Bei der Fahndung erfahren die Ermittler immer wieder Unterstützung von der Hubschrauberstaffel. Hauptsächlich rücken die Hubschrauber zu zwei Zwecken aus: Entweder sie suchen nach Vermissten Personen, oder sie helfen bei der Fahndung nach Straftätern und Fahrzeugen. Beides geschieht häufig nachts, sodass die Stille überm Stuttgarter Kessel das Geknatter besser wahrnehmen lässt als im geschäftigen Rauschen des Alltags. Auf Beschwerden reagiert die Polizei gelassen: „Jeder, den das Geräusch stört, soll sich fragen, wie er reagieren würde, wenn seine Angehörigen gesucht werden müssen“, sagt der Sprecher des Göppinger Präsidiums.

Hubschrauber ergänzen die Arbeit der Polizei am Boden

Die Hubschrauberstaffel kann bei ihren Einsätzen eine Reihe von Erfolgen vorweisen: Im Jahr 2016 waren die Beamten zu 873 Einsätzen bei Vermisstensuchen in der Luft. In 58 Fällen wurden die Vermissten aus der Vogelperspektive wahrgenommen. 25 dieser Einsätze zur Vermisstensuche flog die Hubschrauberstaffel im vergangenen Jahr für das Stuttgarter Polizeipräsidium. 476 Fälle registrierte das in Göppingen ansässige Polizeipräsidium Einsatz, zu dem die Hubschrauberstaffel gehört, als sonstige Fahndungen nach Straftätern oder Fahrzeugen. Bei diesen Einsätzen meldeten die Beamten 23 Sucherfolge, teilt der Polizeisprecher mit. Im Jahr zuvor waren bei 942 Einsätzen zur Suche von Vermissten 68 Personen von der Luft aus aufgespürt worden. 25 von 558 sonstigen Fahndungen wurden durch die Mitwirkung der Hubschrauberstaffel erfolgreich abgeschlossen. Die Zahlen aus den Jahren davor bewegen sich in einem ähnlichen Bereich. Wenngleich sie in Relation zu der Zahl der Einsätze niedrig klingen, wertet die Polizei sie dennoch als Erfolg: „Es heißt ja nicht, dass die Personen verschwunden oder die Straftäter unentdeckt geblieben sind, wenn die Hubschrauberstaffel sie nicht gesehen hat“, sagt der Polizeisprecher. Schließlich seien viele Fälle auch am Boden geklärt worden, „da sind ja auch Einsatzkräfte unterwegs, die Hubschrauberbesatzung arbeitet nicht alleine“.
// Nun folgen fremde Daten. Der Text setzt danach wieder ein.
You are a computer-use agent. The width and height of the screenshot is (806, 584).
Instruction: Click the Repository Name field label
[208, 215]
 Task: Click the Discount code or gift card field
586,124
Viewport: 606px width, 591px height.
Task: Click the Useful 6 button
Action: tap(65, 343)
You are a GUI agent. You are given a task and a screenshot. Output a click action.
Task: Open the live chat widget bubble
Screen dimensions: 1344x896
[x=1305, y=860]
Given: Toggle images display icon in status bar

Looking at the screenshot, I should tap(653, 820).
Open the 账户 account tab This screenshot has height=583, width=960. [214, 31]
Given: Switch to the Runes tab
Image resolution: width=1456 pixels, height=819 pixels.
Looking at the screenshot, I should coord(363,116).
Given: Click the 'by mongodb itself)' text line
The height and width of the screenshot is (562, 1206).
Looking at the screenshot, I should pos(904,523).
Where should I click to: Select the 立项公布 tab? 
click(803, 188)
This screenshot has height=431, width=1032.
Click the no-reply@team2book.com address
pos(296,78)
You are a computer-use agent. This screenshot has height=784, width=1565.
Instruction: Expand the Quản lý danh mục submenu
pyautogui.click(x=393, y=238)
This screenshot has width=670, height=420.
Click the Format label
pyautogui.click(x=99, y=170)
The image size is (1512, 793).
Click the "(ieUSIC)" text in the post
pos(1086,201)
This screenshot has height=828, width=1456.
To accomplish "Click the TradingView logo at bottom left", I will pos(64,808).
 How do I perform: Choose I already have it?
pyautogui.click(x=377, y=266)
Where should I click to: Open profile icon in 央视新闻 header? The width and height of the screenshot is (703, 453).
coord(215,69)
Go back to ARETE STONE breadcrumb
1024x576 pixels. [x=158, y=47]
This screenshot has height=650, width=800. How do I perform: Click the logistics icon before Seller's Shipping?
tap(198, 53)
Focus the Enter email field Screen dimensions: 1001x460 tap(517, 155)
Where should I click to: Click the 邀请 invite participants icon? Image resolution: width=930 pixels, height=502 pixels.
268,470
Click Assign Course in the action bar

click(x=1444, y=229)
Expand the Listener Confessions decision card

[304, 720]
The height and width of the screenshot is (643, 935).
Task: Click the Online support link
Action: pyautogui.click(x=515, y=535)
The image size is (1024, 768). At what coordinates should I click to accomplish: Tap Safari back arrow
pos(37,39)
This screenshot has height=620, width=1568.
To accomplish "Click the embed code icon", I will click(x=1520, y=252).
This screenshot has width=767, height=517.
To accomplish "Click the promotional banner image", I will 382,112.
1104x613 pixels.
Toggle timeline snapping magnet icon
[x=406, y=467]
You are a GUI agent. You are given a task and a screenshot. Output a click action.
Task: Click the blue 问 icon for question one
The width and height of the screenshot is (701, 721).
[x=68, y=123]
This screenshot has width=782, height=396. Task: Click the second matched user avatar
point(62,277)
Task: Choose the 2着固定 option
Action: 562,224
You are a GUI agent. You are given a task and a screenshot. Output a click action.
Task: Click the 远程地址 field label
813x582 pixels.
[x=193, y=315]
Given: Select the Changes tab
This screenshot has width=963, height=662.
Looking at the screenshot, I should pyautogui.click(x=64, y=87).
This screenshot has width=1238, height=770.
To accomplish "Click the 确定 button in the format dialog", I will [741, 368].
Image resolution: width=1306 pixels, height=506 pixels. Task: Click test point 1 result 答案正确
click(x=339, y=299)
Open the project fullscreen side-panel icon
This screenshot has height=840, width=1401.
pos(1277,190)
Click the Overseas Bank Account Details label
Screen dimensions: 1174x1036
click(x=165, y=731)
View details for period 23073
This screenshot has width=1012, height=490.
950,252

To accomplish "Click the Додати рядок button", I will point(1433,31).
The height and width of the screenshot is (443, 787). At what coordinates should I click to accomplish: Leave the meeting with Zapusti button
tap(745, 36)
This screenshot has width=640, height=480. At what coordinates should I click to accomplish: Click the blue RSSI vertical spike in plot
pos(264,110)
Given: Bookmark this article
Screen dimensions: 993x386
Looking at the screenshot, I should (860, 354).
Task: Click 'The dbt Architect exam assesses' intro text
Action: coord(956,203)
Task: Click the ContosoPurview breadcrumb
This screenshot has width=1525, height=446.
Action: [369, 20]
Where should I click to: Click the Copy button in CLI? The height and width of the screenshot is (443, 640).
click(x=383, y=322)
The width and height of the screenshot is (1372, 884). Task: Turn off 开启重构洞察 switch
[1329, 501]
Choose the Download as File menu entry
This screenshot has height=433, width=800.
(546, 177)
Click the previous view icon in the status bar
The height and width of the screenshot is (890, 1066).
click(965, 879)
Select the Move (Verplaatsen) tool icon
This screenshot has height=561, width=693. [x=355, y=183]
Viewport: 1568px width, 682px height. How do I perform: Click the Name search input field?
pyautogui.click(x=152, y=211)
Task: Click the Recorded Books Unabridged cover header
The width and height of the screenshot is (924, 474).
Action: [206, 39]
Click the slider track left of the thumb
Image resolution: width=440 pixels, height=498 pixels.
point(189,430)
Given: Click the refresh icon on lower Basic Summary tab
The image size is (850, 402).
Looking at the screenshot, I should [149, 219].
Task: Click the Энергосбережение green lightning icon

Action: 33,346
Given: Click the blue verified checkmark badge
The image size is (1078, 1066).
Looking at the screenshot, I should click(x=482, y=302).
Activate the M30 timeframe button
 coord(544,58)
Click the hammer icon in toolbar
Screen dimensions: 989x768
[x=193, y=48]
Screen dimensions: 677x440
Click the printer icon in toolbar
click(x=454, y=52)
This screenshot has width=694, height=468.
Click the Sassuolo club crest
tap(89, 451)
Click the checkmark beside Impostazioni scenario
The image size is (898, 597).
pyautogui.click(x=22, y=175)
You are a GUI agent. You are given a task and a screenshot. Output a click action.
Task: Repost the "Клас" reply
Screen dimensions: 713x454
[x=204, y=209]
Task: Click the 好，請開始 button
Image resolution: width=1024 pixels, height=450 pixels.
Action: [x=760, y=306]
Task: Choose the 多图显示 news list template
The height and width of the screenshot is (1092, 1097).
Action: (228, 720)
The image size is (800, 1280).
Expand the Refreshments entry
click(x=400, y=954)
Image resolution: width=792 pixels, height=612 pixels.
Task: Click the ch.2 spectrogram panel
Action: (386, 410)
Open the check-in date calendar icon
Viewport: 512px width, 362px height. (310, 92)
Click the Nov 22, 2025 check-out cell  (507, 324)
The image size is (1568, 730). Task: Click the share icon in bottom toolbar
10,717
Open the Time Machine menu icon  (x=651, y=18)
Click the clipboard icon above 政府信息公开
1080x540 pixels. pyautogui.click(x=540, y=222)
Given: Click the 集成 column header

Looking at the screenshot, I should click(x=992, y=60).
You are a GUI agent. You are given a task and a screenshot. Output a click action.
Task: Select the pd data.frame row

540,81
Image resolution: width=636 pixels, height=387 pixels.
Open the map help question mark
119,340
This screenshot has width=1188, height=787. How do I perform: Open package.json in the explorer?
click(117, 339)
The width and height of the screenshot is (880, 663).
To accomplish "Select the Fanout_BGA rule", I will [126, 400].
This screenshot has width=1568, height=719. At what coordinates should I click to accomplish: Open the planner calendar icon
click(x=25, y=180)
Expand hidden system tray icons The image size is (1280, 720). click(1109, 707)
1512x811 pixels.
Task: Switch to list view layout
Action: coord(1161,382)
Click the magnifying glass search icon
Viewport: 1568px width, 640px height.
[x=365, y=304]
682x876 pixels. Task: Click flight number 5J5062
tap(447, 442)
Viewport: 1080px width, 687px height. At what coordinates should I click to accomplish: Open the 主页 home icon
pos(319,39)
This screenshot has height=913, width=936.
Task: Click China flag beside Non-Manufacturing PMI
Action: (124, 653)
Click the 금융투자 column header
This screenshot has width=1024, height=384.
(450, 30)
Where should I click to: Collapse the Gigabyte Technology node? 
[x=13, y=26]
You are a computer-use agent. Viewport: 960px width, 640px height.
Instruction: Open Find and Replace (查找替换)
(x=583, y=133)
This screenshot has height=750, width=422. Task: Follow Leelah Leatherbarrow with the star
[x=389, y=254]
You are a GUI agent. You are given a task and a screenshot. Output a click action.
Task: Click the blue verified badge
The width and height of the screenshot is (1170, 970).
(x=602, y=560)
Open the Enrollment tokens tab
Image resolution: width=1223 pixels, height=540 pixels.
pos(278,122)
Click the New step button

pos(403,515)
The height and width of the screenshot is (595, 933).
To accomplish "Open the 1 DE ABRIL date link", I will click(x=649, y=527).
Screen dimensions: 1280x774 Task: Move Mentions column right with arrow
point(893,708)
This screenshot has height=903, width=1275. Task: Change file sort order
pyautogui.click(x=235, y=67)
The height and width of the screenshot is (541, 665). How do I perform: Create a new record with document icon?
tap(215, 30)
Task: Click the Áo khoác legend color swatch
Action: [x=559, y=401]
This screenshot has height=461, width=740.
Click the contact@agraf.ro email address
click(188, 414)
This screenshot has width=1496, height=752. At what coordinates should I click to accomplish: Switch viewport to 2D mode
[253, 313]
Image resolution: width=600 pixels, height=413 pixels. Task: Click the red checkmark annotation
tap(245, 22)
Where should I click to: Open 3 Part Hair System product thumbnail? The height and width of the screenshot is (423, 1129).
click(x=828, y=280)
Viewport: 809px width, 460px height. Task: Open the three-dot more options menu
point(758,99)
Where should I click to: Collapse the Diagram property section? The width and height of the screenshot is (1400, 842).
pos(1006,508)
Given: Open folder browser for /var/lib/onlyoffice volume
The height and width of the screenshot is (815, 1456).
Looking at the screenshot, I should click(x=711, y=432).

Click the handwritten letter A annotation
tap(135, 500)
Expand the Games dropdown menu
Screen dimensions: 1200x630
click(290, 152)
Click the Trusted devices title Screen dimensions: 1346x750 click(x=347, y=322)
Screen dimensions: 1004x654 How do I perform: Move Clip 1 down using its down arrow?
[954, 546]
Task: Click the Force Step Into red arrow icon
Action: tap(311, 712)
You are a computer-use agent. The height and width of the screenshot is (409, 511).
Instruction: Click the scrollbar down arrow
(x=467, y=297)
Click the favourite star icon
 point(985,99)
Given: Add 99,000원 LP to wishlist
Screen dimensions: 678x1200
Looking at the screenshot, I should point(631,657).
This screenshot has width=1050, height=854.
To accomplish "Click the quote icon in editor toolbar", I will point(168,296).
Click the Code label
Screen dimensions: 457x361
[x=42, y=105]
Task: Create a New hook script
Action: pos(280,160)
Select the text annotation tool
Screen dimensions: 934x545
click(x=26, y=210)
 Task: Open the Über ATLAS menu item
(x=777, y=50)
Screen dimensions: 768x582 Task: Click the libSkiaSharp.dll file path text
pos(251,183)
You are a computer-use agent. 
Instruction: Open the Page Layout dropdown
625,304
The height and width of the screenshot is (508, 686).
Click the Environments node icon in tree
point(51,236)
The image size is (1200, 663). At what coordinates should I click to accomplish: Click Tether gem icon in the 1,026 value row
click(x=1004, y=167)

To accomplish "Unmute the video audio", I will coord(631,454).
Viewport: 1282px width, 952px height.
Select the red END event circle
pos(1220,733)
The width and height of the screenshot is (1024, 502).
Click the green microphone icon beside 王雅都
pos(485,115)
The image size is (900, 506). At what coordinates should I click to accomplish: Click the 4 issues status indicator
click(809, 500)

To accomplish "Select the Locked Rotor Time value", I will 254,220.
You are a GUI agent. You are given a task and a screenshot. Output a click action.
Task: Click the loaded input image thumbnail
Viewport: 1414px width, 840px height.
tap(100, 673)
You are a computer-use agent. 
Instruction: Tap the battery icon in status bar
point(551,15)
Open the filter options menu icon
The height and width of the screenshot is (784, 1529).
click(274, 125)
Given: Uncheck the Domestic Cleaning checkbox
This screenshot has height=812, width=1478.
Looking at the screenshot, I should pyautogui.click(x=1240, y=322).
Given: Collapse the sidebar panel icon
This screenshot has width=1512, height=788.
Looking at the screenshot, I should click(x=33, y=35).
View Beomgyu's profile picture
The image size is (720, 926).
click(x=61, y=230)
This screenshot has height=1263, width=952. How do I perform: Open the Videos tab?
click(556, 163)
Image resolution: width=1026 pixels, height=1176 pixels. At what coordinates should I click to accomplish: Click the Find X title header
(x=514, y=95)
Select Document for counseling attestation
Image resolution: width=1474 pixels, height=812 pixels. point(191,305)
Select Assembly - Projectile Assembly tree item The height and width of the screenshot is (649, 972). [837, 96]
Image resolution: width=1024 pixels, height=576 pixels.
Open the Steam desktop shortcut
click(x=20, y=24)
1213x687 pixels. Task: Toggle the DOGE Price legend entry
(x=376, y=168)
In Stuttgart waren im vergangenen Jahr 3504 Vermisstenfälle gemeldet. Die Statistik unterscheidet zwischen Kindern, Jugendlichen und Erwachsenen. Kinder waren es 311, 162 Buben und 149 Mädchen. Bei den Jugendlichen hatten die Jungs mit 1588 den ganz klar größeren Anteil an den insgesamt 2387 Vermissten im Alter von 14 bis 18 Jahren. Dabei müsse man berücksichtigen, dass dazu auch unbegleitete minderjährige Asylsuchende zählen würden, sagt der Polizeisprecher Rainer Struensee. „Wenn die sich in Stuttgart melden und dann doch in eine andere Stadt weiterziehen, muss Stuttgart sie als vermisst melden“, erläutert er. Erwachsene Männer wurden 497 vermisst, Frauen 309. Die Polizei hat trotz der hohen Zahl eine gute Nachricht: Die Aufklärungsquote liege fast bei 100 Prozent, sagt Rainer Struensee.

Auch im Haus Sommerrain hofft die Heimleitung noch, dass der Vermisste zurückkommt – trotz der Hitze und der langen Zeit. „Es ist manchmal erstaunlich, was die Leute leisten, wenn sie sich auf den Weg machen“, sagt die Heimleiterin.